Gitgaʼat First Nation
- People: Gitga'ata people
- Province: British Columbia

Land
- Main reserve: Kulkayu (Hartley Bay) 4
- Land area: 6.42 km^{2} (2.48 sq mi)

Population (2024)
- On reserve: 143
- On other land: 26
- Off reserve: 703
- Total population: 872

Government
- Chief: G. Bruce Reece

Tribal Council
- Tsimshian Tribal Council

Website
- www.gitgaatnation.ca

= Gitgaʼat First Nation =

First Nation government in British Columbia, Canada

The Gitgaʼat First Nation is a Canadian First Nation, also known as the Hartley Bay First Nation. The members of the Gitga'at First Nation are often referred to as the Gitka'a'ata. The population of Gitka'a'ata peoples living in Hartley Bay is around 140 as of November 2024. There are also about 400–500 Gitk’a’ata peoples living in Prince Rupert, British Columbia. The Gitk’a’ata people have lived in Hartley Bay for hundreds of years, possibly longer. During the COVID-19 pandemic, there were requirements for visiting Hartley Bay, such as vaccination status and British Columbian passport.

== Economy ==
The Gitga'at Nation currently has a tourism-centric economy. Some of the past economies for Hartley Bay were centered around fishing (selling fish, fishing lodges). These methods still generate income in the present. Tourism surrounding fishing lodges emerged in 2009 and became the most prominent source of income. It is still the most prominent. There are also camps that are for recreational and educational activities such as radio and industrial construction.  These camps are usually executed as "boot camps" and are advertised to give job opportunities. There are also constant job postings on the Gitga'at First Nation social media pages.

== Geography ==
The area of Hartley Bay is large and for the most part undeveloped and forest. It is bordered by Prince Rupert, Kitimat, and several islands off the west coast of British Columbia.

== Government ==
The current counsel is made up by Arnold Clifton (Chief Councilor), Cam Hill, Marven Robinson, Bruce Reece, and Simone Reece (councilors). There are representatives known as "Guardians" that work towards preserving and protecting their territory from others that may use harmful ways of getting resources on their territory. In addition to Guardians, the community values its environment and land, so typically the Guardians are focused on any potential threats to the territory. The Guardians do many tasks including protecting the ocean from fisheries riding the line of the territory and conducting research to protect coastal habitats and endangered species.

== Sports ==
The Gitga'at First Nation has participated in the All Native Basketball Tournament.

== Relations ==
Hartley Bay Indian Band entered a treaty with Canada and British Columbia known as The Gitga'at Treaty. The treaty is still in progress but is gearing towards ownership of certain areas of land and the right to use it as they please (hunt, fish, develop, reserve, etc.)  In 2003, The Hartley Bay Indian Band made a deal with British Columbia to settle a land dispute in for the right to tree cutting licenses and a cash payment.

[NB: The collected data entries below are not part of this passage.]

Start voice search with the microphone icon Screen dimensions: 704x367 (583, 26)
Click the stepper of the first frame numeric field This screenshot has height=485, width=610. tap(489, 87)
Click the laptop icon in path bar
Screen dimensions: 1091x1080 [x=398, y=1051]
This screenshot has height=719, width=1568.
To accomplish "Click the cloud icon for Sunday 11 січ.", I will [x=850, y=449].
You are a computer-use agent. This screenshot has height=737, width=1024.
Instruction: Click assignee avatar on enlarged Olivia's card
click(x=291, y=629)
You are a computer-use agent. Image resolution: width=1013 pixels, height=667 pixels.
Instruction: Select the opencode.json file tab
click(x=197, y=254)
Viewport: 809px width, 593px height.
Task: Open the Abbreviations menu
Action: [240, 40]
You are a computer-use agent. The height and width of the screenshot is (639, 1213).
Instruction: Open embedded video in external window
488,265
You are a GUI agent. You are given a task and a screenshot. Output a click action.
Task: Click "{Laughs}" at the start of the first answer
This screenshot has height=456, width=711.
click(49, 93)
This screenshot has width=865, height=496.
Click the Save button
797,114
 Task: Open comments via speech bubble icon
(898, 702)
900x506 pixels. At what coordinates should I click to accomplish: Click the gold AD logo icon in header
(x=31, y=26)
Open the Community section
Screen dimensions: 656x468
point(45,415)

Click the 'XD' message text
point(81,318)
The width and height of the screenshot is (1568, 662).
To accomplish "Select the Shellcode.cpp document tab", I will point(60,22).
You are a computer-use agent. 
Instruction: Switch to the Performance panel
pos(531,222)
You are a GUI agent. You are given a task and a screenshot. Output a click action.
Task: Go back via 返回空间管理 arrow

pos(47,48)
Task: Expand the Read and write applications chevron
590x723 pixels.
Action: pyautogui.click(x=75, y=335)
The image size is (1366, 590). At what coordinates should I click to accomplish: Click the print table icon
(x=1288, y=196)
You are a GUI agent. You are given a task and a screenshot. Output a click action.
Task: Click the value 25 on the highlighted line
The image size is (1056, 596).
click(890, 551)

The Gitga'at First Nation first encountered Europeans in the early 1800s. Katherine Turner has made several dissertations that include the Hartley Bay Band.

==Indian reserves==
Indian reserves under the administration of the Hartley Bay First Nation are:
- Gander Island Indian Reserve No. 14, on one of the islands of the Moore Group, off the west coast of Aristazabal Island in Hecate Strait, 121.40 ha. (300.0 acres)
- Gill Island Indian Reserve No. 2, on the left bank of the Quaal River, at its mouth on Kitkiata Inlet in Douglas Channel, 0.10 ha. (0.25 acres)
- Gribble Island Indian Reserve No. 10, on the west coast of Gribbell Island, between Verney and Ursula Channels, 2.0 h.a (5.0 acres)
- Kahas Indian Reserve No. 7, on west coast of Princess Royal Island at Barnard Harbour, 16.50 ha (40.8 acres)
- Kayel Indian Reserve No. 8, on west shore of Princess Royal Island fronting on Campania Sound, 1.60 ha. (4.0 acres)
- Kitkahta Indian Reserve No. 1, on the north short of Kitkiata Inlet of Douglas Channel, 112.50 ha. (278.0 acres)
- Kulkayu (Hartley Bay) Indian Reserve No. 4, on south shore of Hartley Bay of Douglas Channel, 130.70 ha. (323.0 acres)
- Kulkayu (Hartley Bay) Indian Reserve No. 4A, adjacent to Kulkayu (Hartley Bay) IR No. 4, 45.30 ha. (112.0 acres)
- Kunhunoan Indian Reserve No. 13, on Small Bay, west coast of Gil Island, near Black Rock Point on Squally Channel, 2.30 ha. (5.7 acres)
- Lachkul-jeets Indian Reserve No. 6, on the east side of Fin Island west of Gil Island, Hecate Sound, 1.60 ha. (4.0 acres)
- Lackzuswadda Indian Reserve No. 9, on an island at the entrance to Surf Inlet, west coast of Princess Royal Island, 2.20 ha. (5.4 acres)
- Maple Point Indian Reserve No. 11, at Maple Point, east shore of Gil Island between Squally and Whale Channels off Hecate Sound, 50.20 ha. (124.0 acres)
- Quaal Indian Reserve No. 3, on right bank of the Quaal River, one mile (1.6 km) west of the mouth of Kitkiata Inlet of Douglas Channel, 29 ha. (72 acres).
- Quaal Indian Reserve No. 3A, an addition to Quaal IR No. 3, 74.50 ha. (184.0 acres)
- Turtle Point Indian Reserve No. 12, at Turtle Point, north end of Gil Island, fronting on Wright Sound, 51.80 ha. (128.0 acres)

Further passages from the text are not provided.